DATA RECORDS —
***

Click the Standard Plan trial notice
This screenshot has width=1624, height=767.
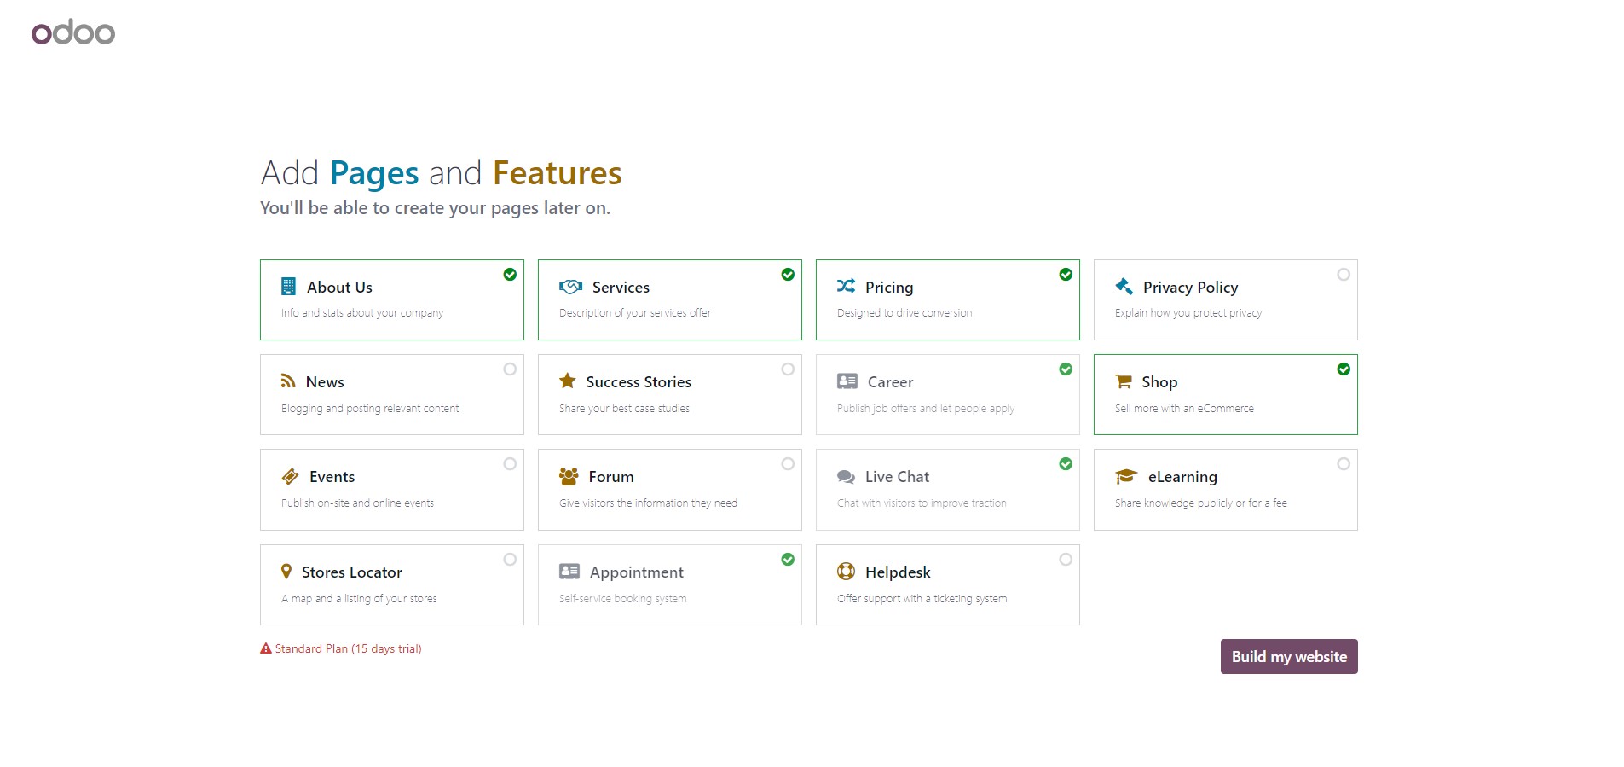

***

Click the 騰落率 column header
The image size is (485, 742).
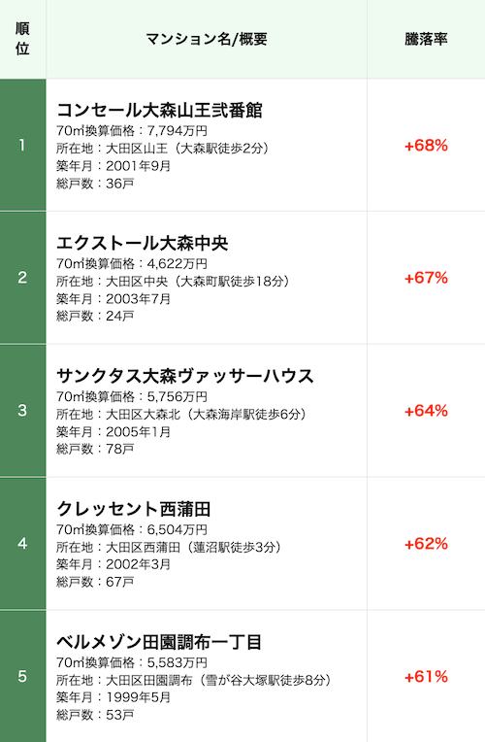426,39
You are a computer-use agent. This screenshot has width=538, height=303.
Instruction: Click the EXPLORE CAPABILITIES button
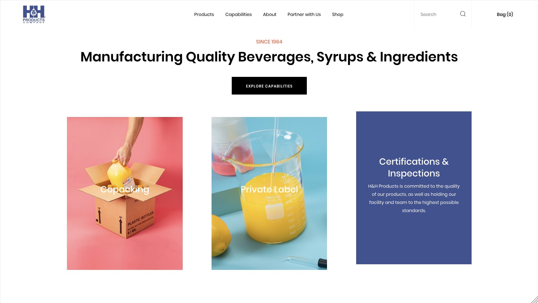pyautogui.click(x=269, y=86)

***

REQUIREMENT —
Please, from the entries above, set down exactly the lines from the one containing "Click the Standard Plan trial notice" through the one containing "This screenshot has width=1624, height=767.", and only those.

ANSWER FOR THIS EXERCISE —
Click the Standard Plan trial notice
This screenshot has width=1624, height=767.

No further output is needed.